● Material for this task:
-- start --
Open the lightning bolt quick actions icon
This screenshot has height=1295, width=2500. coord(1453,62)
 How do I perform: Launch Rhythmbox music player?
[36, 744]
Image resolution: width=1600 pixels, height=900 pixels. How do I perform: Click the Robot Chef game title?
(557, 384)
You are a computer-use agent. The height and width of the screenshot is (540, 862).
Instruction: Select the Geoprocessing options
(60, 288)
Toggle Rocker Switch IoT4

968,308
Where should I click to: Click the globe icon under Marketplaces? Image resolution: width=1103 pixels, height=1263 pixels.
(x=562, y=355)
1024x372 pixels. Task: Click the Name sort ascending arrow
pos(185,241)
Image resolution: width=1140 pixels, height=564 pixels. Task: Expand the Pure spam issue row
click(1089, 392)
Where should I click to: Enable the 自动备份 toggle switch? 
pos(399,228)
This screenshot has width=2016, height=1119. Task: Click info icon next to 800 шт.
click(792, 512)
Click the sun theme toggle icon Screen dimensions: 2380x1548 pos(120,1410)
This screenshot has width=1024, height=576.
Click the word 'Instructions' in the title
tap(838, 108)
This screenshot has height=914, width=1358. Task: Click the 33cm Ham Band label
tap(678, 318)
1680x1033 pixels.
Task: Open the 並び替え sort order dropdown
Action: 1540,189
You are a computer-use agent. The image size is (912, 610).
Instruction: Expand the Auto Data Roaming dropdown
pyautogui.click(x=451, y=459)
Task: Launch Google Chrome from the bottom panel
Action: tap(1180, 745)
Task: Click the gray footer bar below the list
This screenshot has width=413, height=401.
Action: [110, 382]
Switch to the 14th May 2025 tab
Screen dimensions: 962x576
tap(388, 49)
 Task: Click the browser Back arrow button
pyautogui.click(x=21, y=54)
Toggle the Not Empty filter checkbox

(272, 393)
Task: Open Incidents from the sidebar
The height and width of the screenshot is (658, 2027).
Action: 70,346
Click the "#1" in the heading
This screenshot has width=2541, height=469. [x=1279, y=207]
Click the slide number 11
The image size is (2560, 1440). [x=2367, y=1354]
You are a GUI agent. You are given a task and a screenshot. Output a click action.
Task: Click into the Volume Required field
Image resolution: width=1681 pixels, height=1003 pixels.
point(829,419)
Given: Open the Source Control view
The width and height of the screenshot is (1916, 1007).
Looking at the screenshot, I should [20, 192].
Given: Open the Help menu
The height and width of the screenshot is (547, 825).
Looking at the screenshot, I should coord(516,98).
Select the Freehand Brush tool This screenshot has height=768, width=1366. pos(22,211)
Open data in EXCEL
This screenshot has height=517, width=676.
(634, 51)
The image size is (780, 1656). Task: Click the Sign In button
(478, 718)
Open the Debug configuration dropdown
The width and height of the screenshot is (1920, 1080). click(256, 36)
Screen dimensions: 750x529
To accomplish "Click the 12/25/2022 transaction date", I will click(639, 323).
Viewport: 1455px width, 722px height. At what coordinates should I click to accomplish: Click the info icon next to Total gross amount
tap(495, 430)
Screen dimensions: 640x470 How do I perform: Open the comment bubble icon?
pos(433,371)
-- end --
Turn every line of the entries above into a JSON list of strings, one string per line, and leave out blank lines.

[
  "Open the lightning bolt quick actions icon",
  "This screenshot has height=1295, width=2500. coord(1453,62)",
  " How do I perform: Launch Rhythmbox music player?",
  "[36, 744]",
  "Image resolution: width=1600 pixels, height=900 pixels. How do I perform: Click the Robot Chef game title?",
  "(557, 384)",
  "You are a computer-use agent. The height and width of the screenshot is (540, 862).",
  "Instruction: Select the Geoprocessing options",
  "(60, 288)",
  "Toggle Rocker Switch IoT4",
  "968,308",
  "Where should I click to: Click the globe icon under Marketplaces? Image resolution: width=1103 pixels, height=1263 pixels.",
  "(x=562, y=355)",
  "1024x372 pixels. Task: Click the Name sort ascending arrow",
  "pos(185,241)",
  "Image resolution: width=1140 pixels, height=564 pixels. Task: Expand the Pure spam issue row",
  "click(1089, 392)",
  "Where should I click to: Enable the 自动备份 toggle switch? ",
  "pos(399,228)",
  "This screenshot has width=2016, height=1119. Task: Click info icon next to 800 шт.",
  "click(792, 512)",
  "Click the sun theme toggle icon Screen dimensions: 2380x1548 pos(120,1410)",
  "This screenshot has width=1024, height=576.",
  "Click the word 'Instructions' in the title",
  "tap(838, 108)",
  "This screenshot has height=914, width=1358. Task: Click the 33cm Ham Band label",
  "tap(678, 318)",
  "1680x1033 pixels.",
  "Task: Open the 並び替え sort order dropdown",
  "Action: 1540,189",
  "You are a computer-use agent. The image size is (912, 610).",
  "Instruction: Expand the Auto Data Roaming dropdown",
  "pyautogui.click(x=451, y=459)",
  "Task: Launch Google Chrome from the bottom panel",
  "Action: tap(1180, 745)",
  "Task: Click the gray footer bar below the list",
  "This screenshot has width=413, height=401.",
  "Action: [110, 382]",
  "Switch to the 14th May 2025 tab",
  "Screen dimensions: 962x576",
  "tap(388, 49)",
  " Task: Click the browser Back arrow button",
  "pyautogui.click(x=21, y=54)",
  "Toggle the Not Empty filter checkbox",
  "(272, 393)",
  "Task: Open Incidents from the sidebar",
  "The height and width of the screenshot is (658, 2027).",
  "Action: 70,346",
  "Click the \"#1\" in the heading",
  "This screenshot has width=2541, height=469. [x=1279, y=207]",
  "Click the slide number 11",
  "The image size is (2560, 1440). [x=2367, y=1354]",
  "You are a GUI agent. You are given a task and a screenshot. Output a click action.",
  "Task: Click into the Volume Required field",
  "Image resolution: width=1681 pixels, height=1003 pixels.",
  "point(829,419)",
  "Given: Open the Source Control view",
  "The width and height of the screenshot is (1916, 1007).",
  "Looking at the screenshot, I should [20, 192].",
  "Given: Open the Help menu",
  "The height and width of the screenshot is (547, 825).",
  "Looking at the screenshot, I should coord(516,98).",
  "Select the Freehand Brush tool This screenshot has height=768, width=1366. pos(22,211)",
  "Open data in EXCEL",
  "This screenshot has height=517, width=676.",
  "(634, 51)",
  "The image size is (780, 1656). Task: Click the Sign In button",
  "(478, 718)",
  "Open the Debug configuration dropdown",
  "The width and height of the screenshot is (1920, 1080). click(256, 36)",
  "Screen dimensions: 750x529",
  "To accomplish \"Click the 12/25/2022 transaction date\", I will click(639, 323).",
  "Viewport: 1455px width, 722px height. At what coordinates should I click to accomplish: Click the info icon next to Total gross amount",
  "tap(495, 430)",
  "Screen dimensions: 640x470 How do I perform: Open the comment bubble icon?",
  "pos(433,371)"
]